---------- Extracted data ----------
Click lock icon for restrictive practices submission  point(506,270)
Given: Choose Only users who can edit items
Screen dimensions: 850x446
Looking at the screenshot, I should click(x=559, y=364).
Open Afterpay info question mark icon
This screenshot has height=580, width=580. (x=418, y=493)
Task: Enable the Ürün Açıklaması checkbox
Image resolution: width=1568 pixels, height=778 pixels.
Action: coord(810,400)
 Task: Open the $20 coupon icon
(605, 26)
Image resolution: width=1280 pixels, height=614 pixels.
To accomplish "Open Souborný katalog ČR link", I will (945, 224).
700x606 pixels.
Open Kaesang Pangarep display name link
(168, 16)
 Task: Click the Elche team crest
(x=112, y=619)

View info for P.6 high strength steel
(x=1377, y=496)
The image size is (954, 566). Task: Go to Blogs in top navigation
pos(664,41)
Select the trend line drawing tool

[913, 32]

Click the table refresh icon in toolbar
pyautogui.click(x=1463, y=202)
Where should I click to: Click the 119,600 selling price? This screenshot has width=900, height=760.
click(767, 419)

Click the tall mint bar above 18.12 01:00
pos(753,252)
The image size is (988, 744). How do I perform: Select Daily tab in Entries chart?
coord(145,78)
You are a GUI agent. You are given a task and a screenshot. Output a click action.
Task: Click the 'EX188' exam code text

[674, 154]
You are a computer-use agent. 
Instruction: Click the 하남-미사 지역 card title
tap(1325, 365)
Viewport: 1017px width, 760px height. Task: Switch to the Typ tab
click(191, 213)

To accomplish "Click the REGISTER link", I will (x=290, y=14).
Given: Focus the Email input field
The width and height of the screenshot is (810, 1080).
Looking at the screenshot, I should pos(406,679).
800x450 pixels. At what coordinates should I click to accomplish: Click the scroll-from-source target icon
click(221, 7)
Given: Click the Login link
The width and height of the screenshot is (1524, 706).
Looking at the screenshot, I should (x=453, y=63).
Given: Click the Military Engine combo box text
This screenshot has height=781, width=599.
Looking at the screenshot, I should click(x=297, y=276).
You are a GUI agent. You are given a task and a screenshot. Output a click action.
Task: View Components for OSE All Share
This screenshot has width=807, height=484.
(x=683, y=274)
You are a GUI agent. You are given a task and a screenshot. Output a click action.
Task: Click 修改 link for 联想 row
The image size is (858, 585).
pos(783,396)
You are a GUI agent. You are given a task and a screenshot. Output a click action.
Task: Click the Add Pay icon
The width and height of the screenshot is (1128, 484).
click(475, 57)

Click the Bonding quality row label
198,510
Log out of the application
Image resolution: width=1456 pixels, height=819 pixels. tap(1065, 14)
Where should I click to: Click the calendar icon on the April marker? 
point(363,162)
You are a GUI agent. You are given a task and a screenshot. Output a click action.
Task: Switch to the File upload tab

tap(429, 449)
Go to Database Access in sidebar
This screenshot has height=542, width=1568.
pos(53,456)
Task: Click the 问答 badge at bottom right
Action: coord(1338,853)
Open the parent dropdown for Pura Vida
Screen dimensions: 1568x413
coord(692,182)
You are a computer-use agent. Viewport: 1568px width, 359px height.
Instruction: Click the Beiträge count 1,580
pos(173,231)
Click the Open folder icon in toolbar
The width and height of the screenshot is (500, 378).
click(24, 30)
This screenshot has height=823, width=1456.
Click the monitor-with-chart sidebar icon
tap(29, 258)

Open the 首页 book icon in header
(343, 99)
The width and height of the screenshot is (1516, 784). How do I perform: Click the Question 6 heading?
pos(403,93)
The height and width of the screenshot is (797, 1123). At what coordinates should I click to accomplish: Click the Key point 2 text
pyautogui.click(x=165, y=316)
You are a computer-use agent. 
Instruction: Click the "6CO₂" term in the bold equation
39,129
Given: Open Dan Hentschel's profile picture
----------
## [Required work]
Each line of the listing should be retyped exactly, with nothing left out.

## [Response to this exercise]
Click lock icon for restrictive practices submission  point(506,270)
Given: Choose Only users who can edit items
Screen dimensions: 850x446
Looking at the screenshot, I should click(x=559, y=364).
Open Afterpay info question mark icon
This screenshot has height=580, width=580. (x=418, y=493)
Task: Enable the Ürün Açıklaması checkbox
Image resolution: width=1568 pixels, height=778 pixels.
Action: coord(810,400)
 Task: Open the $20 coupon icon
(605, 26)
Image resolution: width=1280 pixels, height=614 pixels.
To accomplish "Open Souborný katalog ČR link", I will (945, 224).
700x606 pixels.
Open Kaesang Pangarep display name link
(168, 16)
 Task: Click the Elche team crest
(x=112, y=619)

View info for P.6 high strength steel
(x=1377, y=496)
The image size is (954, 566). Task: Go to Blogs in top navigation
pos(664,41)
Select the trend line drawing tool

[913, 32]

Click the table refresh icon in toolbar
pyautogui.click(x=1463, y=202)
Where should I click to: Click the 119,600 selling price? This screenshot has width=900, height=760.
click(767, 419)

Click the tall mint bar above 18.12 01:00
pos(753,252)
The image size is (988, 744). How do I perform: Select Daily tab in Entries chart?
coord(145,78)
You are a GUI agent. You are given a task and a screenshot. Output a click action.
Task: Click the 'EX188' exam code text

[674, 154]
You are a computer-use agent. 
Instruction: Click the 하남-미사 지역 card title
tap(1325, 365)
Viewport: 1017px width, 760px height. Task: Switch to the Typ tab
click(191, 213)

To accomplish "Click the REGISTER link", I will (x=290, y=14).
Given: Focus the Email input field
The width and height of the screenshot is (810, 1080).
Looking at the screenshot, I should pos(406,679).
800x450 pixels. At what coordinates should I click to accomplish: Click the scroll-from-source target icon
click(221, 7)
Given: Click the Login link
The width and height of the screenshot is (1524, 706).
Looking at the screenshot, I should (x=453, y=63).
Given: Click the Military Engine combo box text
This screenshot has height=781, width=599.
Looking at the screenshot, I should click(x=297, y=276).
You are a GUI agent. You are given a task and a screenshot. Output a click action.
Task: View Components for OSE All Share
This screenshot has width=807, height=484.
(x=683, y=274)
You are a GUI agent. You are given a task and a screenshot. Output a click action.
Task: Click 修改 link for 联想 row
The image size is (858, 585).
pos(783,396)
You are a GUI agent. You are given a task and a screenshot. Output a click action.
Task: Click the Add Pay icon
The width and height of the screenshot is (1128, 484).
click(475, 57)

Click the Bonding quality row label
198,510
Log out of the application
Image resolution: width=1456 pixels, height=819 pixels. tap(1065, 14)
Where should I click to: Click the calendar icon on the April marker? 
point(363,162)
You are a GUI agent. You are given a task and a screenshot. Output a click action.
Task: Switch to the File upload tab

tap(429, 449)
Go to Database Access in sidebar
This screenshot has height=542, width=1568.
pos(53,456)
Task: Click the 问答 badge at bottom right
Action: coord(1338,853)
Open the parent dropdown for Pura Vida
Screen dimensions: 1568x413
coord(692,182)
You are a computer-use agent. Viewport: 1568px width, 359px height.
Instruction: Click the Beiträge count 1,580
pos(173,231)
Click the Open folder icon in toolbar
The width and height of the screenshot is (500, 378).
click(24, 30)
This screenshot has height=823, width=1456.
Click the monitor-with-chart sidebar icon
tap(29, 258)

Open the 首页 book icon in header
(343, 99)
The width and height of the screenshot is (1516, 784). How do I perform: Click the Question 6 heading?
pos(403,93)
The height and width of the screenshot is (797, 1123). At what coordinates should I click to accomplish: Click the Key point 2 text
pyautogui.click(x=165, y=316)
You are a computer-use agent. 
Instruction: Click the "6CO₂" term in the bold equation
39,129
Given: Open Dan Hentschel's profile picture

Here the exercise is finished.